Crist: And why is there a federal investigation into your reporting income?
Rubio: This is just one litany of falsehoods after another.
Crowley: Well, why don't you — maybe he would let you — why don't you — can you answer this question, and then we'll...
Crist: ... across the state of Florida for the past year.
Smith: Why not release the full IRS records, the full credit card statements from what you charged on the card?
Rubio: Adam, these questions have been answered now since February. My tax returns are public. I've gone well beyond the point of disclosure. The bottom line is people want to focus on these issues because they're wrong on the important issues. This country has a $13.5 trillion debt.
Crist: He doesn't want to release them because he doesn't believe in transparency. I created the Office of Open Government in the governor's office for the first time in the history of our state.
Rubio: I've never had a heckler at the debate. I've always had them in the audience.
Crist: That's the way it is. Welcome to the NFL.
Smith: Go ahead. Let him finish.
Rubio: I apologize. I mean, I've had this heckler going on for two minutes now. Here's what I'd like to be able to tell you about ideology and all this talk about — this is a national talking point now that the Democrats have adopted across the country.
Here's the reality. I have now received the endorsement of six separate major newspapers in Florida, not exactly the place conservatives go to hang out, at editorial boards.
And the reason why they are supporting me is because I'm the only candidate in this race that's proposing serious answers to the serious issues that face America. And that's what this election is about, at the end of the day.
It's not about you, governor. It's not about your ability to deliver the lines you've been planning for two weeks. It's not about you, congressman. And it isn't even about me.
Crist: It's about...
Rubio: This election is about the people watching whose country is going in the wrong direction, who understand that, if we keep doing what we are doing now, we are going to be the first Americans in history to leave our children worse off than ourselves.
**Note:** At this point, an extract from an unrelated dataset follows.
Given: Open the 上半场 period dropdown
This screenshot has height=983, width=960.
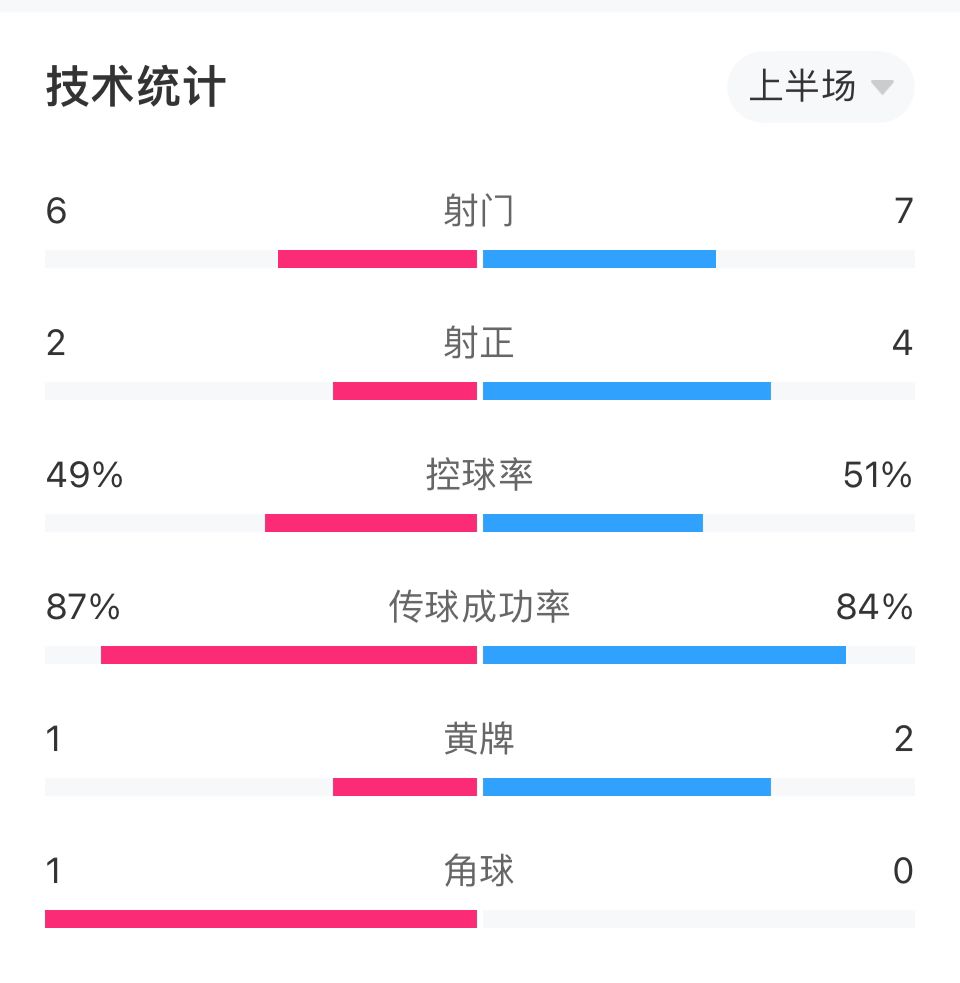Looking at the screenshot, I should pyautogui.click(x=820, y=87).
That's what this election is about. I was hoping that's what this debate would be about. And I hope that's what the next eight days is about.
Meek: Well, let me tell you — let me tell you. Here's the deal. Here's the deal. Let me just say this.
Crowley: Go ahead.
Meek: I just want to clarify I'm the only defensive player here at this table.
And I used to be an outside linebacker, and I used to sack quarterbacks and fold knees, things of that nature. I think it's important. And I think, Marco, you know, you got me at the end when we started talking about the people that are looking for a United States senator to stand up for them.
I think it's very, very important, Candy, to understand that, in Florida, the reality is the following. A, jobs have to be created. B, we have to diversify our economy. C, we've got to stop the politics of offshore oil drilling in this state, that both of these gentlemen have been standing for in the past. It's kind of hard...
Crist: I don't...
Meek: Well, now you don't.
Crist: No, I don't.
Meek: You know, governor, if you let — if you allow me to give straight answers of positions that I've had for the last umpteen years, I would appreciate it.
Crist: Go ahead.
Meek: Thank you so very much.
I think it's important, Candy, to understand that, when a United States senator from Florida hits the floor in Washington, D.C., they must have the will and the desire to stand up on behalf of the people and not the special interests.
And I think both of these candidates have done so in the past. I think that's the reason why the personal nature of where people stand on issues such as comprehensive immigration reform — it's not amnesty. It's an issue that's facing this state. Don't you know that tourism is a $63 billion industry in Florida? And if we allow an Arizona-style law to prosper here, we will see individuals boycott — boycotting the state that will hurt our economy.
Crowley: I've got to halt this...
Rubio: Listen to Kendrick talk about being a linebacker and buckling knees, I'm just glad he's not going to hit me.
Crowley: Okay, good. So let me hold you all right there. We'll be back after this.